Through the Fire
Trevor Harris
Professional football is a big dream. Few people talk about how steep and rocky this journey can be, but I know a lot of athletes can relate to the first few years of my story after college. In fact, that journey involved seven teams in four different leagues in just two years, hitting every variety of dead-end you could imagine.
Excelling at my small college program did not prepare me for what happened between 2009 and 2011. After college, I was cut by my first NFL team, Jacksonville, on the final possible day when a player could be released. Then I went to the Arizona Rattlers in the AFL for a short time, followed by the Hartford Colonials in the UFL, a team that folded in the middle of training camp. I finished that season back with the Rattlers, only to have my NFL hopes resurface when the Bills picked me up. That excitement was short-lived, however, when they dropped me after realizing I wasn’t a rookie so I couldn’t report when they wanted me to.

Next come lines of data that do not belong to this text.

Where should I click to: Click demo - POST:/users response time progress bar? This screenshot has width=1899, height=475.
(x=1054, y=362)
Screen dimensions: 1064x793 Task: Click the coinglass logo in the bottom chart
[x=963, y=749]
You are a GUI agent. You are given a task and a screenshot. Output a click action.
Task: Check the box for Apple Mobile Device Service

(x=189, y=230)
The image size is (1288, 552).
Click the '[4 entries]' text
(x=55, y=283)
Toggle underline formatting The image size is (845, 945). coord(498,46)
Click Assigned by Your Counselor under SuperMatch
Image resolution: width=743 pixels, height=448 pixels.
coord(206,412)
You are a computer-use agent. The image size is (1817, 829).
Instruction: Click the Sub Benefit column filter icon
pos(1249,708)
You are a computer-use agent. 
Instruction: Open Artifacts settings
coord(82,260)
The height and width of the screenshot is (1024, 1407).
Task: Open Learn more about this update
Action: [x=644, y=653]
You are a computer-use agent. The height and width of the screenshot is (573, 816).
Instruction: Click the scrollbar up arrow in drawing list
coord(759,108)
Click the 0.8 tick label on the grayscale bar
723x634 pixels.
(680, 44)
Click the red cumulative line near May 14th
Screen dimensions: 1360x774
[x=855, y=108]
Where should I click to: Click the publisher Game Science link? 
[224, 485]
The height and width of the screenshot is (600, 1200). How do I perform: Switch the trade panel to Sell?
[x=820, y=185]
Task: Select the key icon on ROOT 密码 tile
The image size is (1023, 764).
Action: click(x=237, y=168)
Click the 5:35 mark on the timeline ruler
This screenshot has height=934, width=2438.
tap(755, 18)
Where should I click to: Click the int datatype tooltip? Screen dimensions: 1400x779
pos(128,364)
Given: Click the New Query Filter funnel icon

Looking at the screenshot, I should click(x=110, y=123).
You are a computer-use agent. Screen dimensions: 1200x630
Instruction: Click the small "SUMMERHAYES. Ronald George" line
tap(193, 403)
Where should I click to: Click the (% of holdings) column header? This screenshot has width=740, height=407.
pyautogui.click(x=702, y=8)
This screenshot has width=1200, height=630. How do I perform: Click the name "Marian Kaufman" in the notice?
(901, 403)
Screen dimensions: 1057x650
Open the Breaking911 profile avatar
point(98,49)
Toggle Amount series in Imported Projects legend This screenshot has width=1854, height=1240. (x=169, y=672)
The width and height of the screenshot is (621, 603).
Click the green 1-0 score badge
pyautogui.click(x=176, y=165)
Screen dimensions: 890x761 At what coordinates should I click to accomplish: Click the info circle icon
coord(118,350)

Next, I signed with the UFL’s Sacramento Mountain Lions, but this time the entire league went under during the fifth week of the season. So, it was back to the AFL and the Orlando Predators, but a players’ strike led to the entire roster being cut in favor of replacement players. By the time I left Orlando and headed to the Toronto Argonauts for a shot at the CFL, I was wondering if my football dream was over. Certainly, no one would have blamed me for finding another line of work at that point.
But once I started playing in Canada, things slowly started to change. For my first three seasons in Toronto, I was just trying to perform well enough to stick around in hopes that I might eventually get a chance to start. I was on the team and working just to be named the consistent backup quarterback when the athletic director from my alma mater called.
He was offering me the offensive coordinator position at Edinboro University, the school I loved, where my younger brother was the starting quarterback. It was such an appealing opportunity, and my football prospects were still so uncertain, that I accepted it. But about 48 hours after I made that decision, the Holy Spirit woke me up in the middle of the night. I was restless and unsettled, and I knew God was telling me that I needed to stay with pro football. I hated to call my head coach from Edinboro to tell him that I wouldn’t be taking the job after all, but he gave me only love and support. And right after that about-face, things started to turn for me in the CFL.
In 2015, an injury to the starting quarterback finally handed me the opportunity to start for the Argonauts. I played in 15 games and performed well enough to catch the eye of the Ottawa Redblacks, who signed me to share starting time with CFL legend Henry Burris as he neared retirement. After a season of duel quarterbacking with Henry, the starting job became mine alone, and in 2019 I signed with the Edmonton Eskimos as their starting quarterback.
My success in the past few years—a Grey Cup championship in 2016, three straight 4,000-plus-yard passing seasons from 2017-’19, a new CFL record for most touchdown passes in a playoff game in 2018—has served to verify the Lord’s hand in my career path and solidify the lessons He has been teaching me along the way.
In those early years of the football career rollercoaster, God led me into humility. Prior to my first NFL training camp release everything had fallen my way as an athlete. I needed that season of life to experience the other side of the coin. On every step of the way, God has been teaching me to prize faithfulness over stability, even when I still had to live with my parents and I feared that I might never have a steady income or the ability to support a family.
Today, as I train six days a week with the prospect of returning to Edmonton in the spring, my wife and I are raising our two young sons with the assurance that God will continue to lead. Just as we have to discipline our boys at times because we love them and care about forming their character, God had to put me through the fire at times to help turn me into a man who puts Him first.